— PROBLEM —
Can you repeat the lines below with every "Given:" replaced by "Goal:" and nothing else altered?

— MATERIAL FOR THE TASK —
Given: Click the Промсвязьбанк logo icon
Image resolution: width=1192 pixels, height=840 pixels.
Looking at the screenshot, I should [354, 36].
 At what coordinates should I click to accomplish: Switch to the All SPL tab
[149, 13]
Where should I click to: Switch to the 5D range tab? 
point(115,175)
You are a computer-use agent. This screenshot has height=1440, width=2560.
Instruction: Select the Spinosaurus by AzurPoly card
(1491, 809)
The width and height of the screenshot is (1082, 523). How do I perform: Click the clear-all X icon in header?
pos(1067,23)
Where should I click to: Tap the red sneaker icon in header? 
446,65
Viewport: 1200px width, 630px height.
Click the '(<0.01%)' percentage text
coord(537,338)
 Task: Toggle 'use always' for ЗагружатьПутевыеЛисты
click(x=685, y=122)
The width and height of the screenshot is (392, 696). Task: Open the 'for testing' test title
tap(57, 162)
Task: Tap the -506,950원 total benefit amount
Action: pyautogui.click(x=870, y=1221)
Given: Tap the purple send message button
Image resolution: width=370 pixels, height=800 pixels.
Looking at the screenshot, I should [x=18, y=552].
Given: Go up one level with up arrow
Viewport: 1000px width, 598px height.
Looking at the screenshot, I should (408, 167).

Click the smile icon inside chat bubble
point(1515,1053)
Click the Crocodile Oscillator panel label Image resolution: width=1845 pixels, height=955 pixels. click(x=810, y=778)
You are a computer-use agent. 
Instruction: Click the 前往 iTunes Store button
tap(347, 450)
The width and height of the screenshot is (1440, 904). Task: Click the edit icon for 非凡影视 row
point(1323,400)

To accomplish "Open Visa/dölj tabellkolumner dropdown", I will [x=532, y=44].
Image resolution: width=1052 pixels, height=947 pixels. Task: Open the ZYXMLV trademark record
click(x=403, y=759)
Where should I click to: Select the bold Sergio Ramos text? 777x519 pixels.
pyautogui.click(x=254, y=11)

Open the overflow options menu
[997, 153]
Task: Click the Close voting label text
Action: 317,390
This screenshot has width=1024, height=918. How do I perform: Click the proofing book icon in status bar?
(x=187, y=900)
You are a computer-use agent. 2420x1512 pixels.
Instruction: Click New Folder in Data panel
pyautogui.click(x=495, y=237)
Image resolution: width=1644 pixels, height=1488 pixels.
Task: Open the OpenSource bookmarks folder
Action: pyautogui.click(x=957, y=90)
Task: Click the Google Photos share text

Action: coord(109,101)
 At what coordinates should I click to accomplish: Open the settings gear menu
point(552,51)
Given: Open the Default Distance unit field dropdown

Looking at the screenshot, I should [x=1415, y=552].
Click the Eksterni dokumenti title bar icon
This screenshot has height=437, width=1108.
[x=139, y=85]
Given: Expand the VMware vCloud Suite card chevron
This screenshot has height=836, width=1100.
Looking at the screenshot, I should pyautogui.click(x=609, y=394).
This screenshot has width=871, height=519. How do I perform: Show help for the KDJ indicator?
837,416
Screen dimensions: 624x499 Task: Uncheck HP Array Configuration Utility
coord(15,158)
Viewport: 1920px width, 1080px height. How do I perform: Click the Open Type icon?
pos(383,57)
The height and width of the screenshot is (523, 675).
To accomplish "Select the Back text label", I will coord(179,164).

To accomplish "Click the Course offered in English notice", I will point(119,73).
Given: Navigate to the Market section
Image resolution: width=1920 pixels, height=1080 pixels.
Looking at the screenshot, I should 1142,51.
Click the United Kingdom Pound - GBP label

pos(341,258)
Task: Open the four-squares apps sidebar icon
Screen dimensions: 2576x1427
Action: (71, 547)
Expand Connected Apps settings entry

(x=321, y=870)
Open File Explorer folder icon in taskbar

— ANSWER TO THE PROBLEM —
Goal: Click the Промсвязьбанк logo icon
Image resolution: width=1192 pixels, height=840 pixels.
Looking at the screenshot, I should [354, 36].
 At what coordinates should I click to accomplish: Switch to the All SPL tab
[149, 13]
Where should I click to: Switch to the 5D range tab? 
point(115,175)
You are a computer-use agent. This screenshot has height=1440, width=2560.
Instruction: Select the Spinosaurus by AzurPoly card
(1491, 809)
The width and height of the screenshot is (1082, 523). How do I perform: Click the clear-all X icon in header?
pos(1067,23)
Where should I click to: Tap the red sneaker icon in header? 
446,65
Viewport: 1200px width, 630px height.
Click the '(<0.01%)' percentage text
coord(537,338)
 Task: Toggle 'use always' for ЗагружатьПутевыеЛисты
click(x=685, y=122)
The width and height of the screenshot is (392, 696). Task: Open the 'for testing' test title
tap(57, 162)
Task: Tap the -506,950원 total benefit amount
Action: pyautogui.click(x=870, y=1221)
Goal: Tap the purple send message button
Image resolution: width=370 pixels, height=800 pixels.
Looking at the screenshot, I should [x=18, y=552].
Goal: Go up one level with up arrow
Viewport: 1000px width, 598px height.
Looking at the screenshot, I should (408, 167).

Click the smile icon inside chat bubble
point(1515,1053)
Click the Crocodile Oscillator panel label Image resolution: width=1845 pixels, height=955 pixels. click(x=810, y=778)
You are a computer-use agent. 
Instruction: Click the 前往 iTunes Store button
tap(347, 450)
The width and height of the screenshot is (1440, 904). Task: Click the edit icon for 非凡影视 row
point(1323,400)

To accomplish "Open Visa/dölj tabellkolumner dropdown", I will [x=532, y=44].
Image resolution: width=1052 pixels, height=947 pixels. Task: Open the ZYXMLV trademark record
click(x=403, y=759)
Where should I click to: Select the bold Sergio Ramos text? 777x519 pixels.
pyautogui.click(x=254, y=11)

Open the overflow options menu
[997, 153]
Task: Click the Close voting label text
Action: 317,390
This screenshot has width=1024, height=918. How do I perform: Click the proofing book icon in status bar?
(x=187, y=900)
You are a computer-use agent. 2420x1512 pixels.
Instruction: Click New Folder in Data panel
pyautogui.click(x=495, y=237)
Image resolution: width=1644 pixels, height=1488 pixels.
Task: Open the OpenSource bookmarks folder
Action: pyautogui.click(x=957, y=90)
Task: Click the Google Photos share text

Action: coord(109,101)
 At what coordinates should I click to accomplish: Open the settings gear menu
point(552,51)
Goal: Open the Default Distance unit field dropdown

Looking at the screenshot, I should [x=1415, y=552].
Click the Eksterni dokumenti title bar icon
This screenshot has height=437, width=1108.
[x=139, y=85]
Goal: Expand the VMware vCloud Suite card chevron
This screenshot has height=836, width=1100.
Looking at the screenshot, I should pyautogui.click(x=609, y=394).
This screenshot has width=871, height=519. How do I perform: Show help for the KDJ indicator?
837,416
Screen dimensions: 624x499 Task: Uncheck HP Array Configuration Utility
coord(15,158)
Viewport: 1920px width, 1080px height. How do I perform: Click the Open Type icon?
pos(383,57)
The height and width of the screenshot is (523, 675).
To accomplish "Select the Back text label", I will coord(179,164).

To accomplish "Click the Course offered in English notice", I will point(119,73).
Goal: Navigate to the Market section
Image resolution: width=1920 pixels, height=1080 pixels.
Looking at the screenshot, I should 1142,51.
Click the United Kingdom Pound - GBP label

pos(341,258)
Task: Open the four-squares apps sidebar icon
Screen dimensions: 2576x1427
Action: (71, 547)
Expand Connected Apps settings entry

(x=321, y=870)
Open File Explorer folder icon in taskbar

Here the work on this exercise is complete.